The package expects laboratory data with a specific structure:

- **value_col**: Contains either detected values (for samples above detection limit) or detection limit values (for non-detect samples)
- **cens_col**: Binary indicator where 0 = non-detect (below detection limit), 1 = detected (above detection limit)

For non-detect observations, the value in `value_col` is treated as the detection limit for that specific analysis, allowing for different detection limits across samples or analytical methods.

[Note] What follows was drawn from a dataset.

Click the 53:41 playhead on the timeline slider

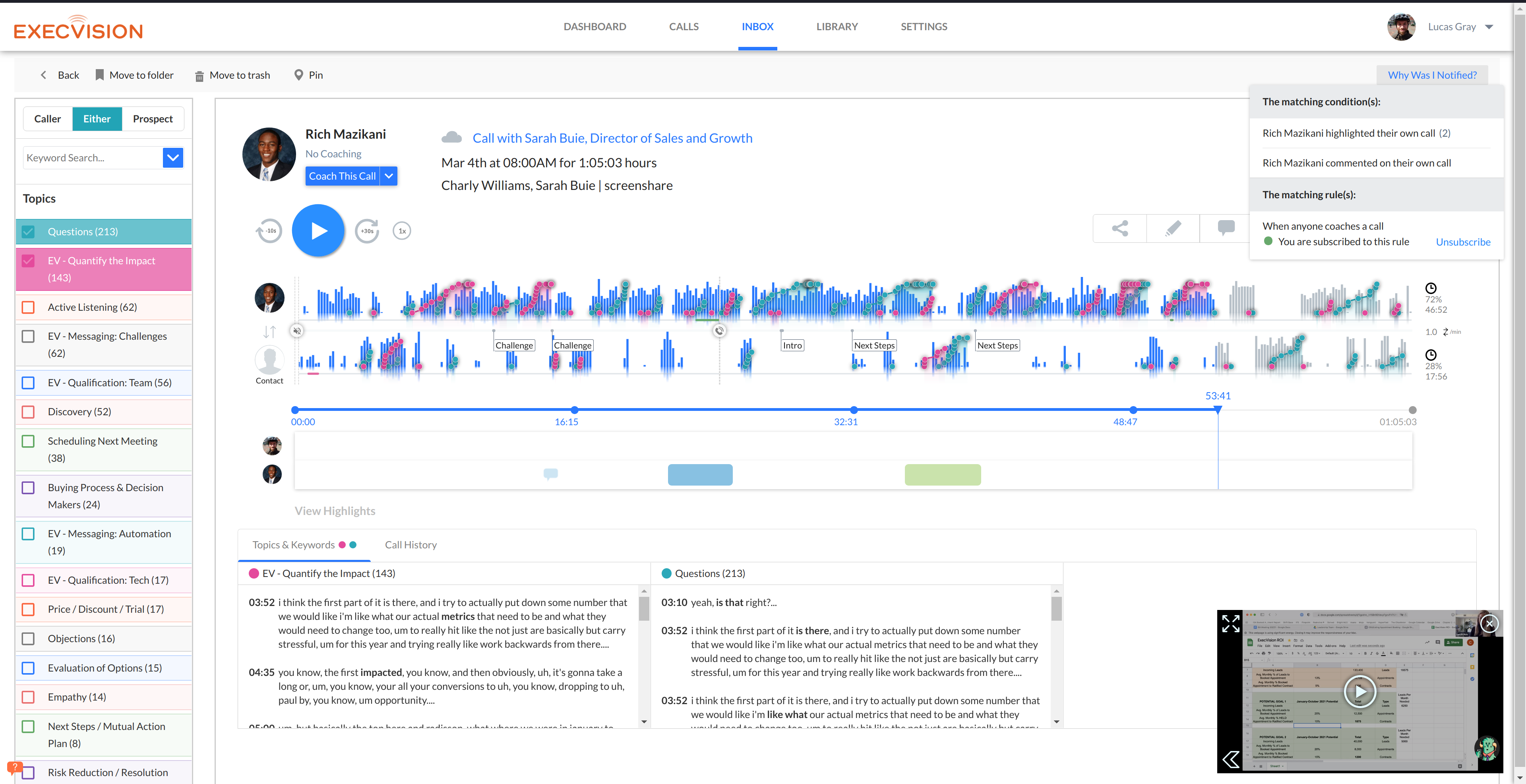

## Tips for Real Laboratory Data

1. **Multiple Detection Limits**: The package handles data with different detection limits automatically
2. **Distribution Selection**: Let the function test multiple distributions for best fit
3. **Validation**: Always run `validate_imputation()` to check results
4. **Seed Setting**: Use `set.seed()` for reproducible results in reports
5. **Large Datasets**: The package uses `data.table` for efficient memory usage
6. **Environmental Data**: Works well with typical environmental contaminant distributions (often lognormal)

## Conclusion

The `survlab` package provides a robust solution for imputing non-detect values in environmental laboratory data using survival models. The automatic distribution selection and built-in validation ensure reliable results for environmental monitoring, contamination assessment, and regulatory compliance applications.